To the best of our knowledge, only a few reports have described a duodenal diverticulum associated with the double-duct sign that mimicked a malignancy.^[12] The presence of double duct sign is typically associated with carcinoma of the pancreatic head and an ampullary tumor, which were differential diagnoses in our case.^[13] However, in our patient, CT and MRI showed the double duct caused by the compressive effect of the large PAD. Furthermore, MRCP and ERCP demonstrated biliary duct dilatation without a filling defect. Pancreatic head and ampullary malignancies were considered unlikely because there was no evidence of a focal pancreatic or ampullary mass and no abnormal enhancement or restricted diffusion areas that are typically seen in malignancies. In addition, the patient had an uneventful clinical course throughout 6 months of follow-up with normal tumor marker concentrations.

A few reports have described content within the diverticular. A diverticulum usually contains air, an air-fluid level, food content, stone, or debris. Its appearance can sometimes mimic a pancreatic pseudocyst, pancreatic abscess, cystic pancreatic tumor, metastatic lymph node, or choledochal cyst.^[3] Our patient had only an air-filled PAD with no sign of inflammation. Furthermore, there were no signs of remote carcinoma or metastatic disease elsewhere, making these conditions unlikely in this case.
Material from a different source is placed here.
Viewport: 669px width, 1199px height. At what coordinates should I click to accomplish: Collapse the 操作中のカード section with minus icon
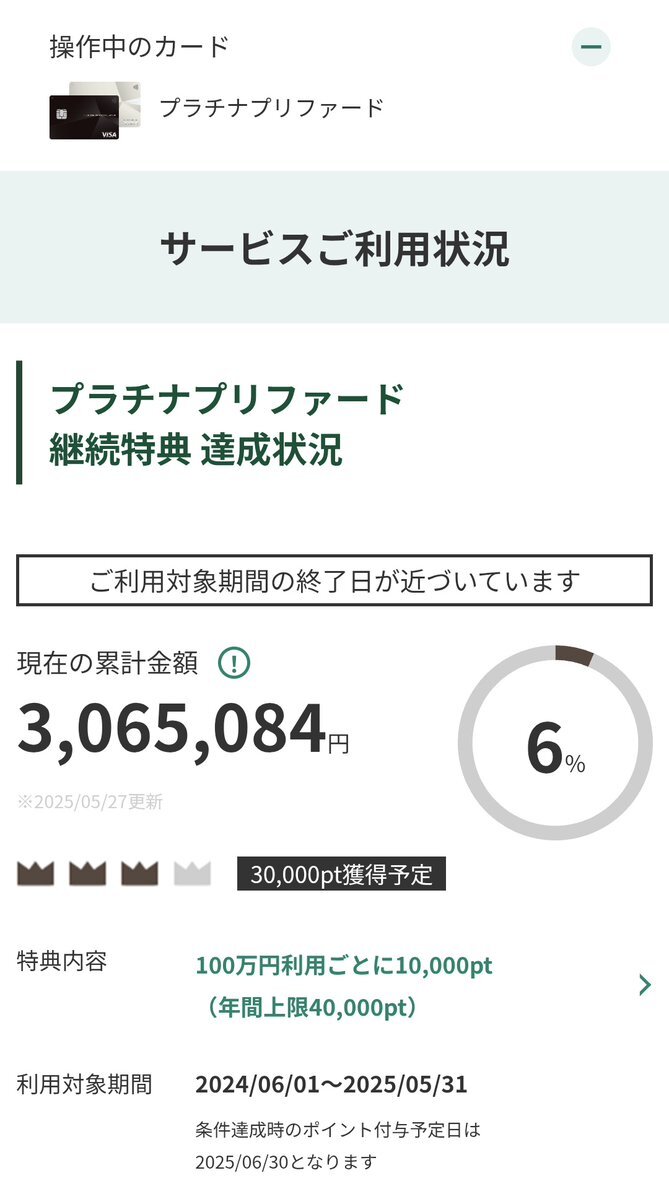[591, 47]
The importance of internal contents of a PAD remains a topic of debate in the medical literature. The presence of internal contents such as stones, debris, or bile secretion in the PAD can potentially obstruct the opening of the pancreatic or biliary ducts, leading to complications such as choledocholithiasis, pancreatitis, or cholangitis. However, the extent to which the internal content of the diverticulum plays a role in overall risk of complications is not clear and may depend on a variety of factors. Hence, the future research is needed to determine its significance in the diagnosis, management, and treatment of this condition.

Imaging is important to identify and diagnose Lemmel syndrome. Ultrasound may help to evaluate biliary ductal dilatation, but it cannot be used to examine bowel pathology. CT and MRCP are the imaging modalities of choice to diagnose and rule out stones or other periampullary diseases. ERCP is the gold standard for diagnosis and can be performed along with endoscopic intervention.^[14]

CONCLUSION

Lemmel syndrome is a rare cause of obstructive jaundice that should be considered in the differential diagnosis of biliary obstruction. CT, MRCP, and ERCP are essential tools for the diagnosis and exclusion of other pancreaticobiliary diseases. Recognition of this condition should be kept in mind when imaging studies show both a PAD and double-duct sign.